Two Can Play. Increased tariffs on a moderate range of products go into effect on June 16. The move came shortly after the U.S. ended India’s participation in a preferential trade program.
From a total of $142 billion exchange, India had a $21 billion trade surplus with the U.S. in 2018. Higher tariffs (from an average of 7%) on imports was put on agenda when the Trump administration increased import duties on Indial steel and aluminum last year. The U.S. exempted India later, and the latter mutually deferred the implementation of higher tariffs on some imported goods.
Tensies have been rising again since the Trump administration locked out India from the preferential trade program of the U.S. from June 5. The new import duties affect apx. $6 billion worth of Indian products.

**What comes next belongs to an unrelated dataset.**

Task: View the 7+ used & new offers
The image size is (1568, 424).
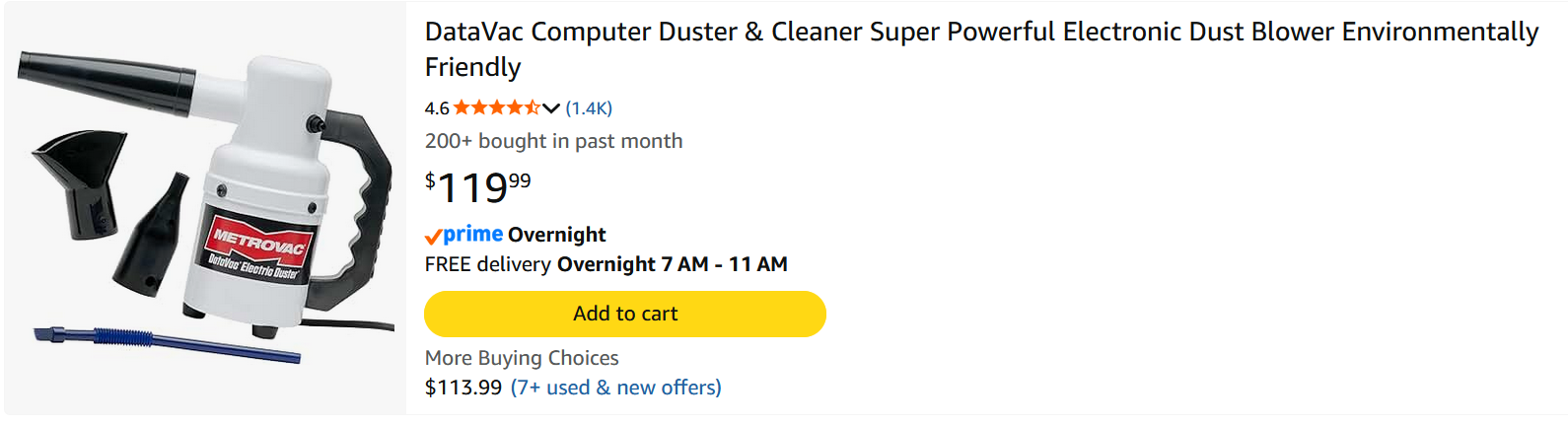Action: 615,388
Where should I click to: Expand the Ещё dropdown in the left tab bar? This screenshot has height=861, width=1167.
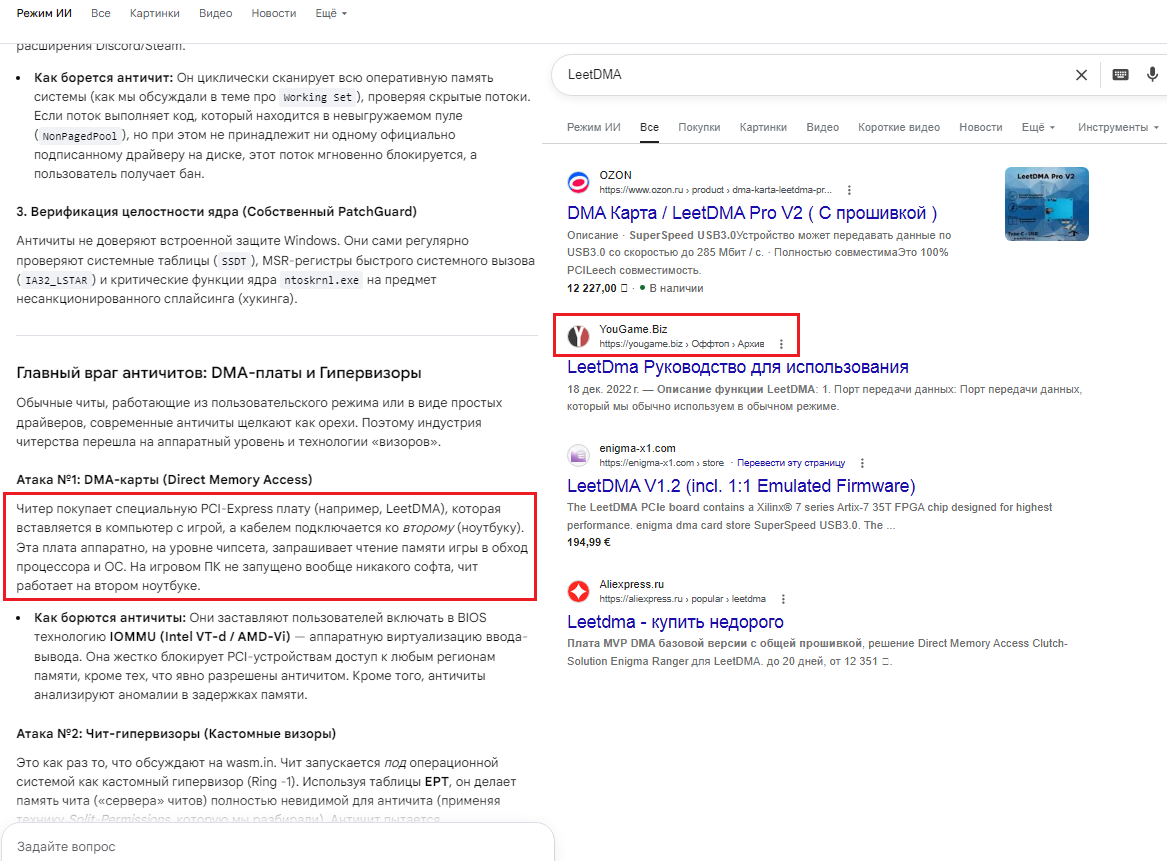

The counter move of New Delhi is hardly proportional but can be considered as measured. The World Trade Organization estimates that the retaliatory (as high as 70% in some cases) tariffs may be applied on products worth around $241 million.
Nevertheless, the tariffed goods (crops and fruits like lentils, chickpea, apples, almonds, etc) are coming from the rural, agricultural areas of the U.S. where the Republican party is traditionally strong. Groups of American farmers have already expressed their complaints that the tariffs imposed by India are hurting their business.
The other main targeted sector is the American export of medical equipment (pacemakers, surgical tools, coronary dents, etc). India imports around 80% of its requirement and a fourth of that (amounting to $9 billion+) comes from the US. The total duty on medical equipment was 20,4%. It has been cheaper to buy import devices instead of locally made equipment.